Ia melanjutkan : “Biar kuceritakan ini, Tom, sesuatu yang membantuku mengatur dan menjaga prioritas apa yang yang harus kulakukan dalam hidupku”.

Lalu mulailah ia menerangkan teori “seribu kelereng” nya.” Begini Tom, suatu hari aku duduk-duduk dan mulai menghiitung-hitung. Kan umumnya orang rata-rata hidup hanya sampai usia 75 tahun. Ya aku tahu, ada yang lebih dan ada yang kurang, tapi secara rata-rata umumnya kan sekitar 75 tahun. Lalu, aku kalikan 75 ini dengan 52 dan mendapatkan angka 3900 yang merupakan jumlah semua hari Minggu yang rata-rata dimiliki seseorang selama hidupnya. Sekarang perhatikan benar-benar Tom, aku mau beranjak ke hal yang lebih penting”.

“Tahu tidak, setelah aku berumur 55 tahun baru terpikir olehku semua detail ini”, sambungnya, “dan pada saat itu aku kan sudah melewatkan 2800 hari Minggu. Aku terbiasa memikirkan, andaikata aku bisa hidup sampai 75 tahun, maka buatku cuma tersisa sekitar 1000 hari Minggu yang masih bisa kunikmati”.

“Lalu aku pergi ketoko mainan dan membeli tiap butir kelereng yang ada. Aku butuh mengunjungi tiga toko, baru bisa mendapatkan 1000 kelereng itu. Kubawa pulang, kumasukkan dalam sebuah kotak plastik bening besar yang kuletakkan di tempat kerjaku, di samping radio. Setiap Minggu sejak itu, aku selalu ambil sebutir kelereng dan membuangnya”.

“Aku alami, bahwa dengan mengawasi kelereng-kelereng itu menghilang, aku lebih memfokuskan diri pada hal-hal yang betul-betul penting dalam hidupku.

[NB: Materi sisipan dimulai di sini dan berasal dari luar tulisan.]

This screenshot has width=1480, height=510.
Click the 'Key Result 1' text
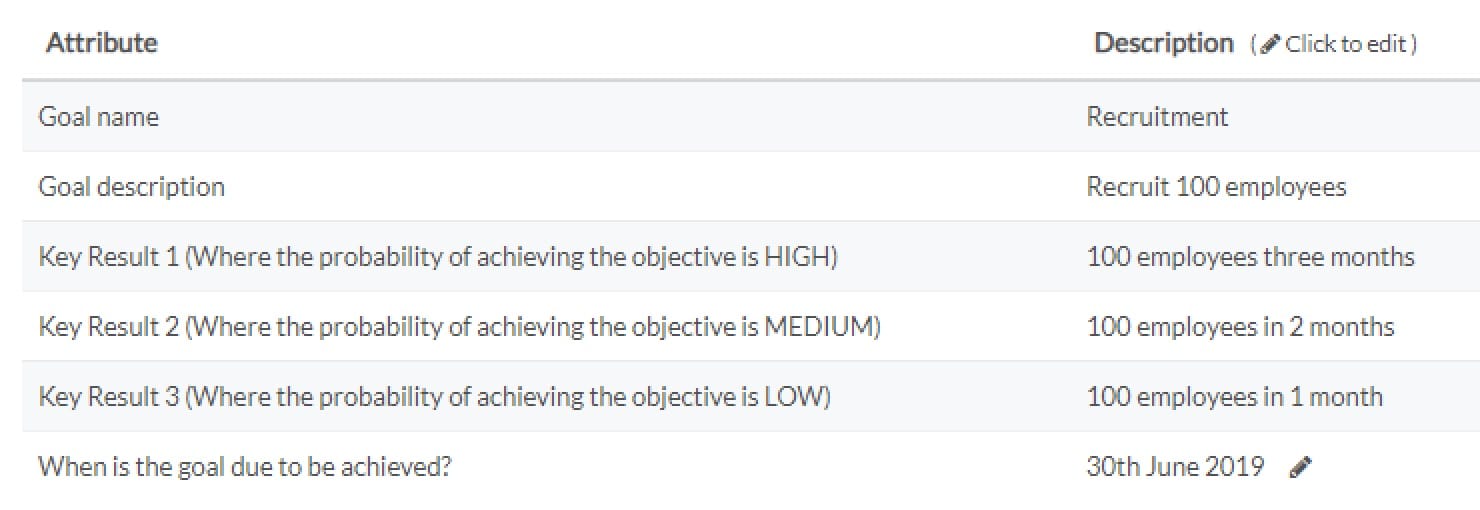pyautogui.click(x=109, y=257)
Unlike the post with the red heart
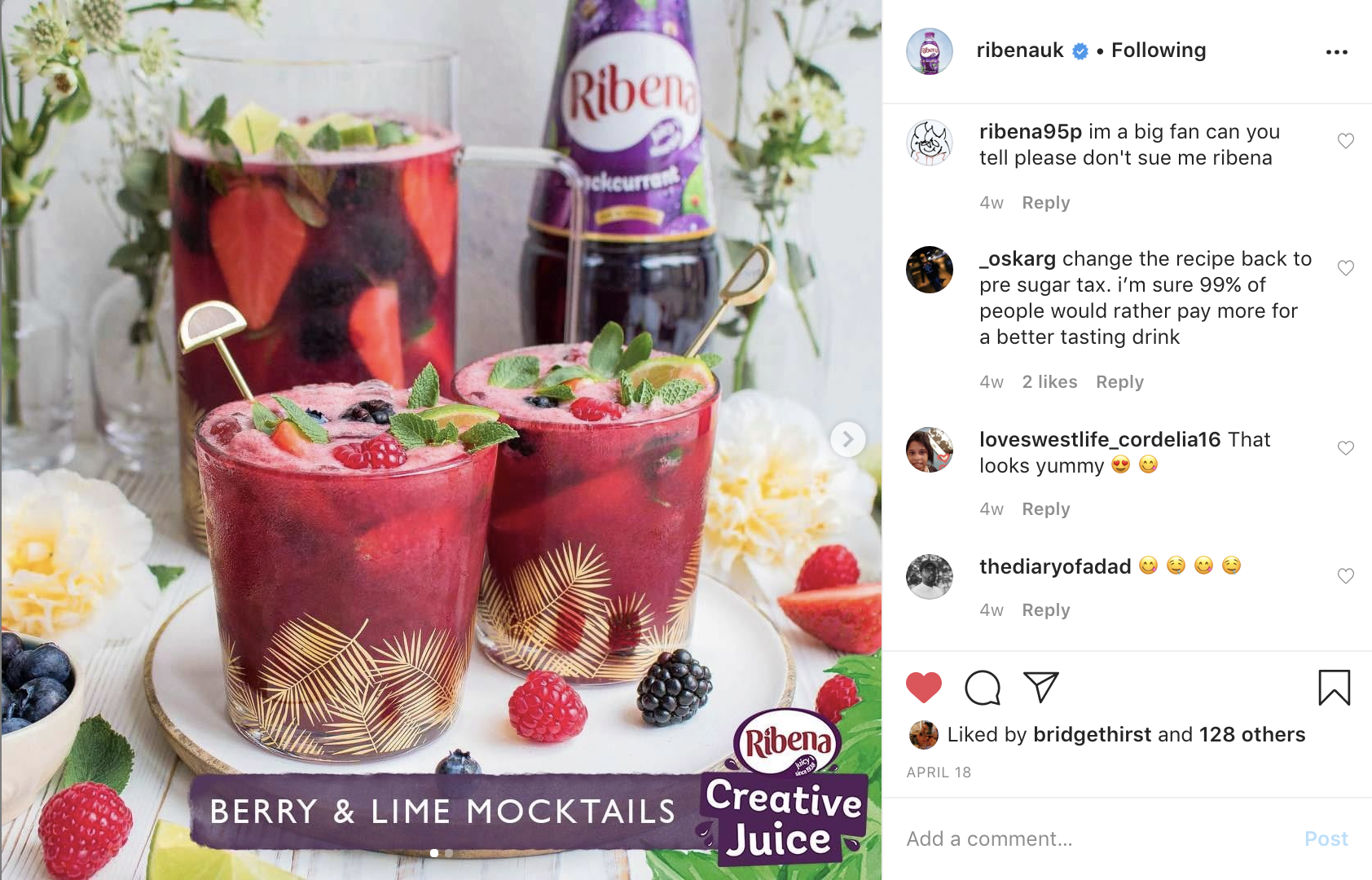Viewport: 1372px width, 880px height. (923, 688)
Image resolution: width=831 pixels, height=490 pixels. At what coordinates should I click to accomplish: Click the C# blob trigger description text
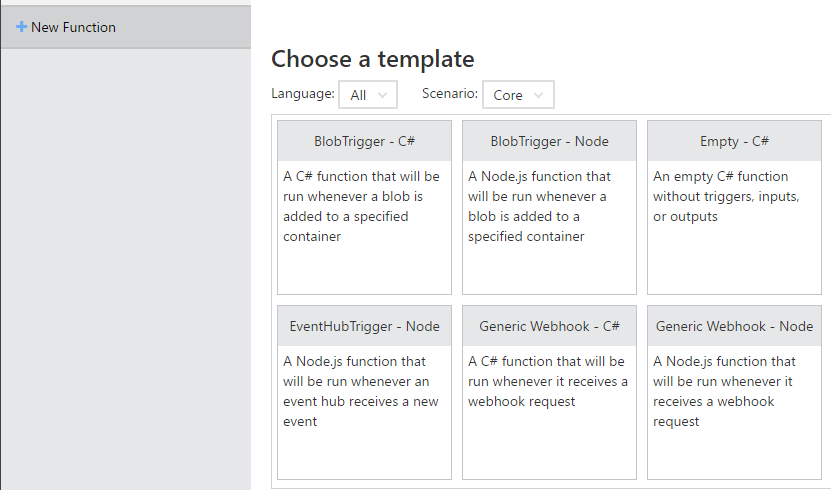361,206
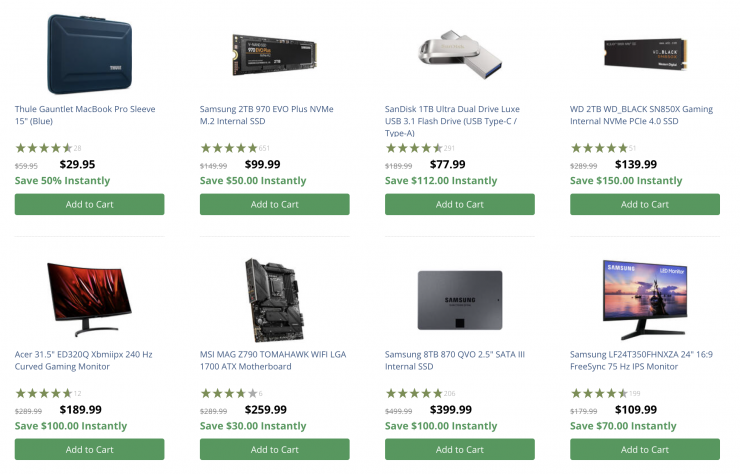Image resolution: width=740 pixels, height=474 pixels.
Task: Add Samsung 970 EVO Plus to cart
Action: pos(274,204)
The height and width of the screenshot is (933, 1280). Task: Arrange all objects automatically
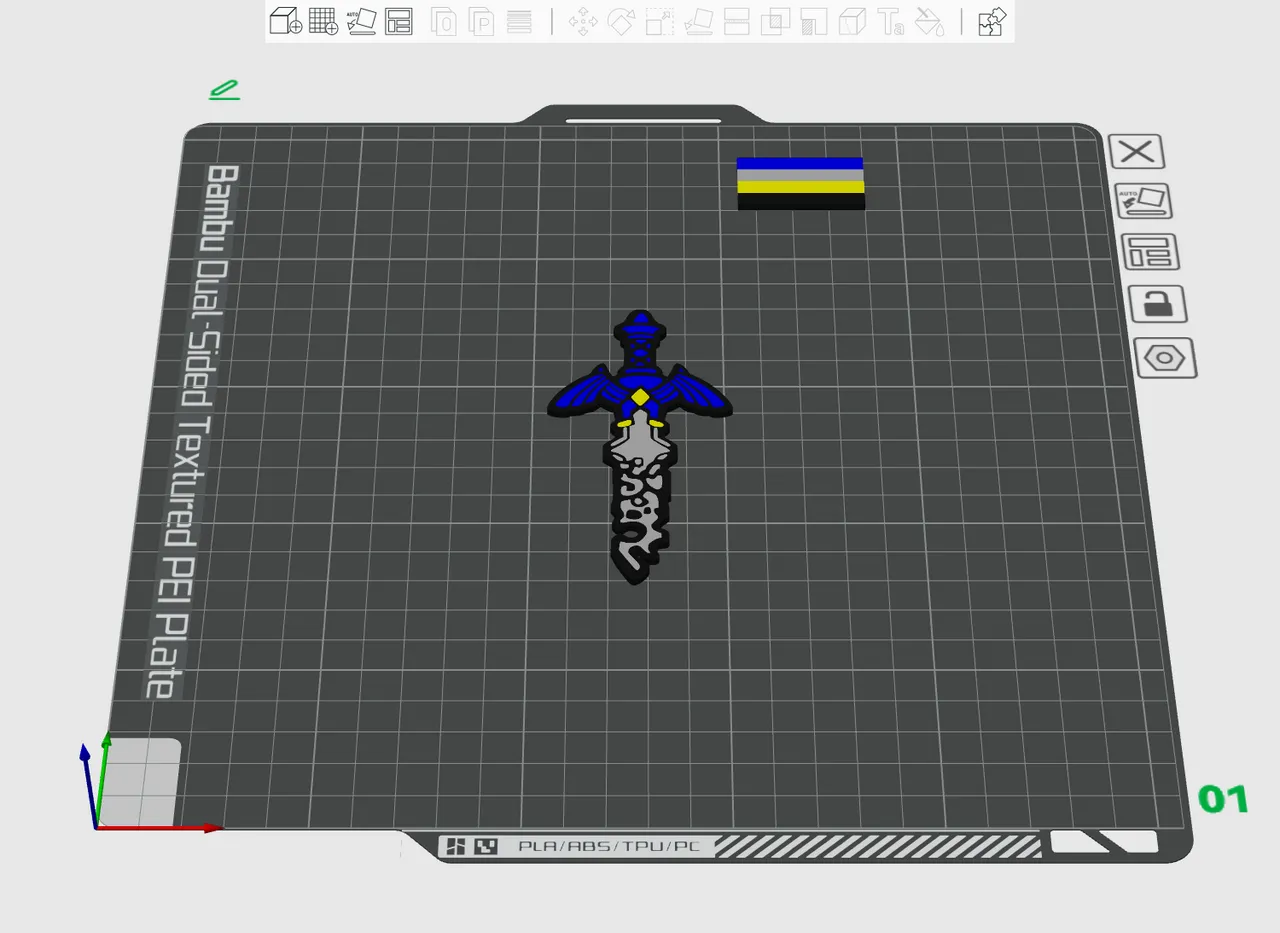[x=400, y=21]
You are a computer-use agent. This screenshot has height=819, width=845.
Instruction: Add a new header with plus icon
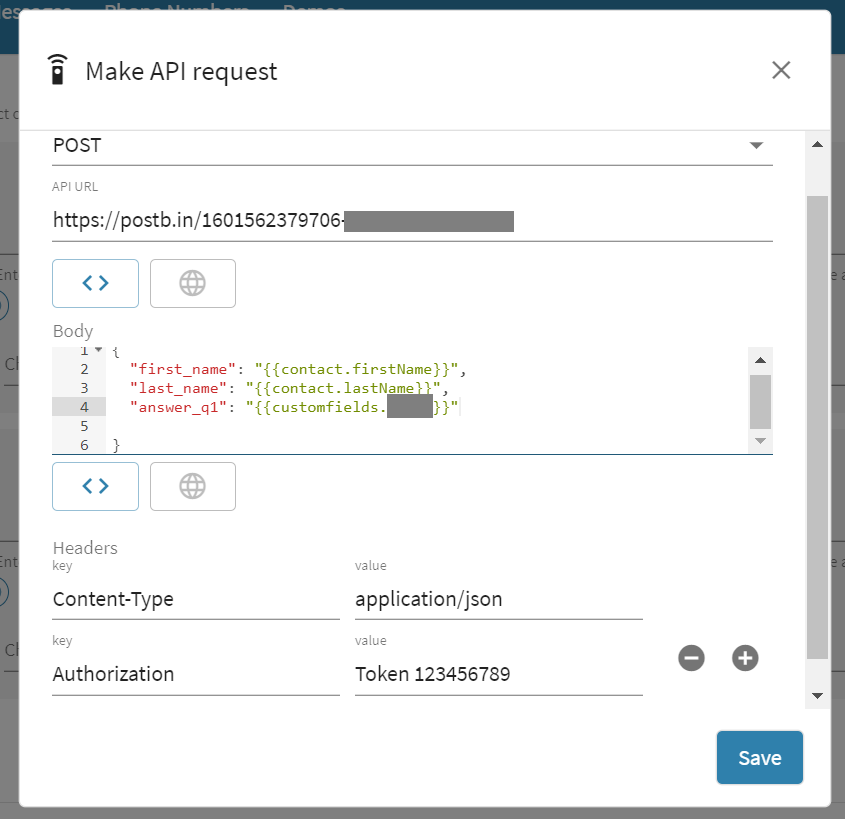pyautogui.click(x=745, y=658)

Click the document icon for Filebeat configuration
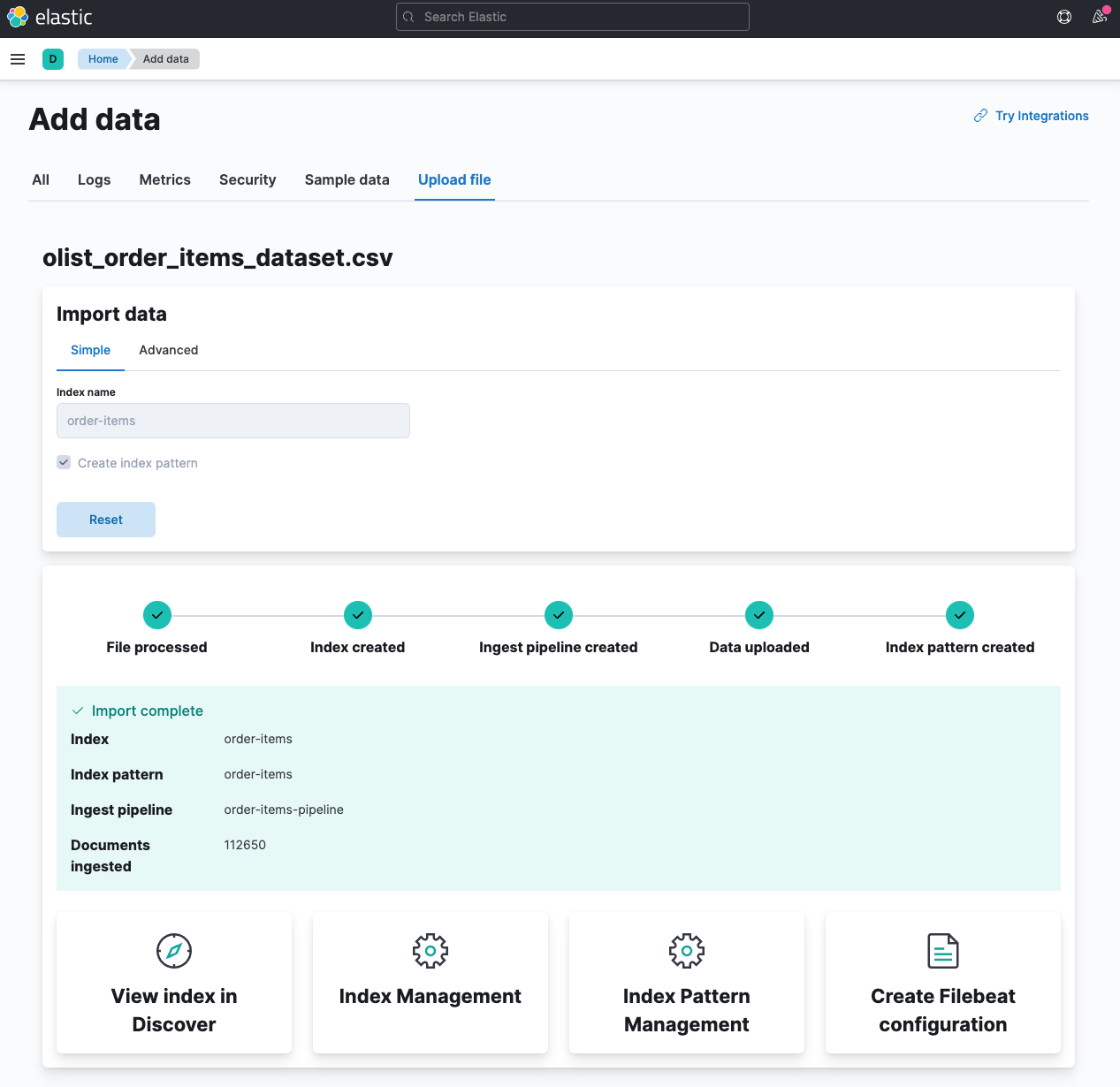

Sungguh, tak ada yang lebih berharga daripada mengamati waktumu di dunia ini menghilang dan berkurang, untuk menolongmu membenahi dan meluruskan segala prioritas hidupmu”.

“Sekarang aku ingin memberikan pesan terakhir sebelum kuputuskan teleponmu dan mengajak keluar keluargaku untuk kebaktian di vihara. Pagi ini, kelereng terakhirku telah kuambil, kukeluarkan dari kotaknya. Aku berfikir, kalau aku sampai bertahan hingga Minggu yang akan datang, maka kamma baikku telah mengkondisikanku memperoleh  sedikit waktu tambahan ekstra untuk kuhabiskan dengan orang-orang yang kusayangi serta hidup sesuai Dhamma”.

“Senang sekali bisa berbicara denganmu, Tom. Aku harap kau bisa melewatkan lebih banyak waktu dengan orang-orang yang kau kasihi, dan aku berharap suatu saat bisa berjumpa denganmu. Selamat pagi!”

Saat dia berhenti, begitu sunyi hening, jatuhnya satu jarumpun bisa terdengar ! Untuk sejenak, bahkan moderator acara itupun membisu. Mungkin ia mau memberi para pendengarnya kesempatan untuk memikirkan segalanya. Sebenarnya aku sudah merencanakan mau pergi ke gunung pagi itu, tetapi aku ganti acara, aku naik ke lantai atas dan membangunkan istriku dengan belaian sayang.

“Ayo sayang, kuajak kau dan anak-anak pergi ke vihara setelah selesai sarapan”.

“Lho, ada apa ini…?”, tanyanya tersenyum. “Ah, tidak ada apa-apa, tidak ada yang spesial”, jawabku, “Kan sudah cukup lama kita tidak melewatkan hari Minggu bersama dengan anak-anak ? Oh ya, nanti kita berhenti juga di toko mainan ya? Aku butuh beli kelereng.”

Catatan :

Dalam hidup ini, sudahkah kita mempergunakan waktu dengan sebaik-baiknya?
Bekerja selain untuk memenuhi kebutuhan badan  juga untuk memenuhi kebutuhan batin?
Selagi belum terlambat. Selagi masih ada sisa kelereng, segera gunakan waktu dengan baik untuk mempelajari serta melaksanakan Dhamma dalam kehidupan sehari-hari.
Semoga semua selalu berbahagia dalam kehidupan ini maupun di kehidupan-kehidupan selanjutnya.